December 8, 2008 · 1 Comment

For a look at Eid in Ramallah in photos and video, see my Flickr feed here.

With as much or more fanfare as Christmas in the US, Eid al Adha has been in the air in Ramallah for the past week. Islam’s biggest holiday, Eid al Adha, or feast of the sacrifice, commemorates the Biblical and Quranic story of Abraham taking his son to the mountain to sacrifice him as a test from God, before God replaces his son with a sheep at the last moment.

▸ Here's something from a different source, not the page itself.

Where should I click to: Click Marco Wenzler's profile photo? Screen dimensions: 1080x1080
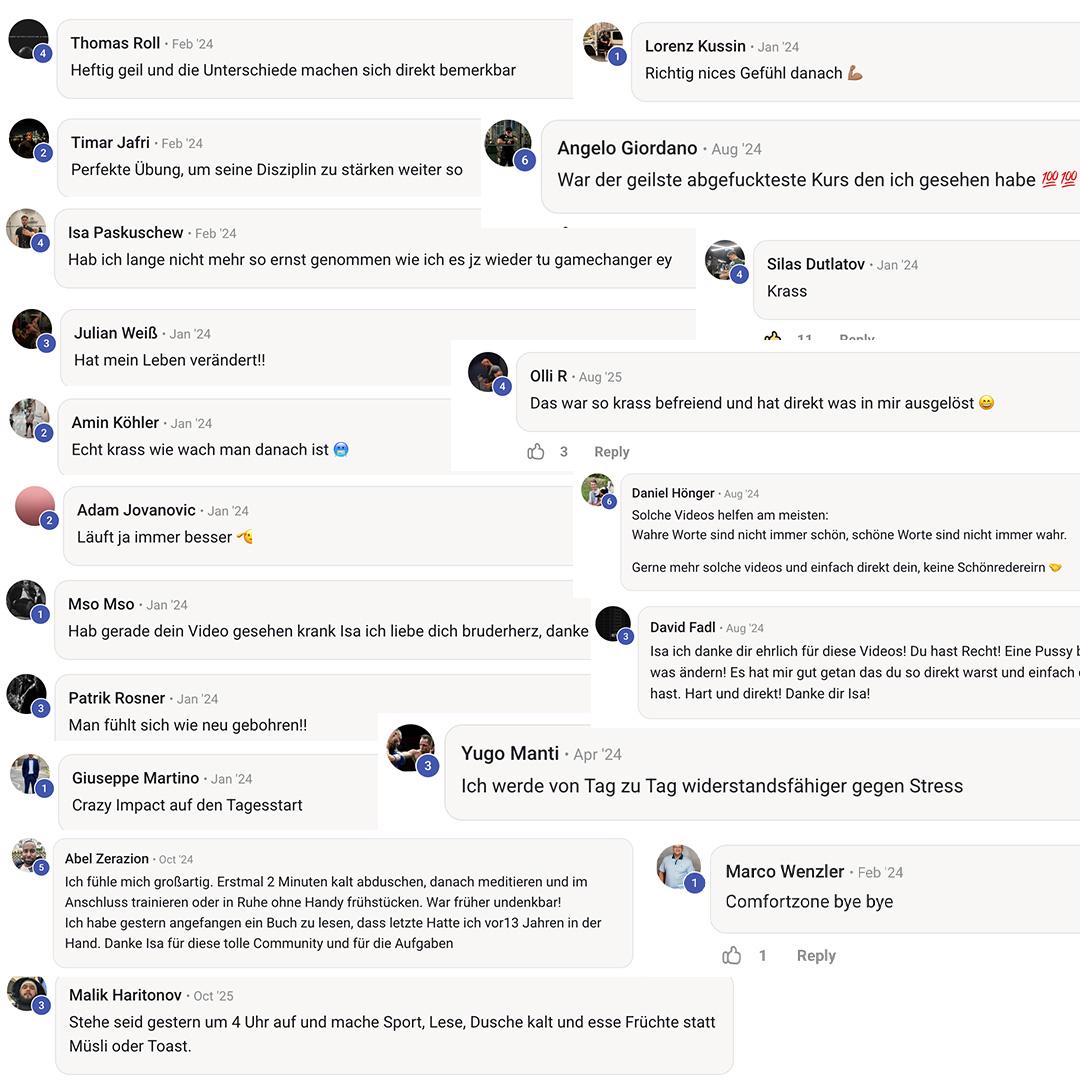pos(678,866)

The week before the Eid is the time Muslim pilgrims make the Hajj to Mecca in Saudi Arabia as the Prophet Mohammad did at the dawn of the religion — one of the five pillars of Islam. Today is Eid, marking the end of the Hajj pilgrimage and a holy day off for the whole Muslim world. The other Muslim holy day, (Eid al Fitr, or breaking fast) comes at the end of the month of Ramadan, during which Muslims fast from sunrise to sunset.

It’s a festive time of wonderful traditions. All week, Ramallah has been bustling, packed with shoppers from the surrounding villages. The streets around the Manara circle (the town square, basically) have been blocked off to cars and instead filled with street vendors peddling everything from fruit to socks to incense (and lots and lots of colorful helium balloons for the kiddies) and families toting bags from the hundreds of boutiques that make up the West Bank’s commercial center.

At times like these, there is no doubt that Ramallah is indeed the financial and cultural capital of Palestine. It also presents a beautiful image of Palestinians, who are too often maligned in photos and videos only depicting them as masked gunmen or Muslim extremists. Here, in Ramallah on Eid, is a far truer picture of Palestinians: a spirited, social and hospitable nation who cherish the threads of shared traditions and cultures of their land.

Muslim, Christian, Palestinian or visitor — everyone feels and shares in the traditions of Eid here to some extent. Keep reading for a description of Eid day.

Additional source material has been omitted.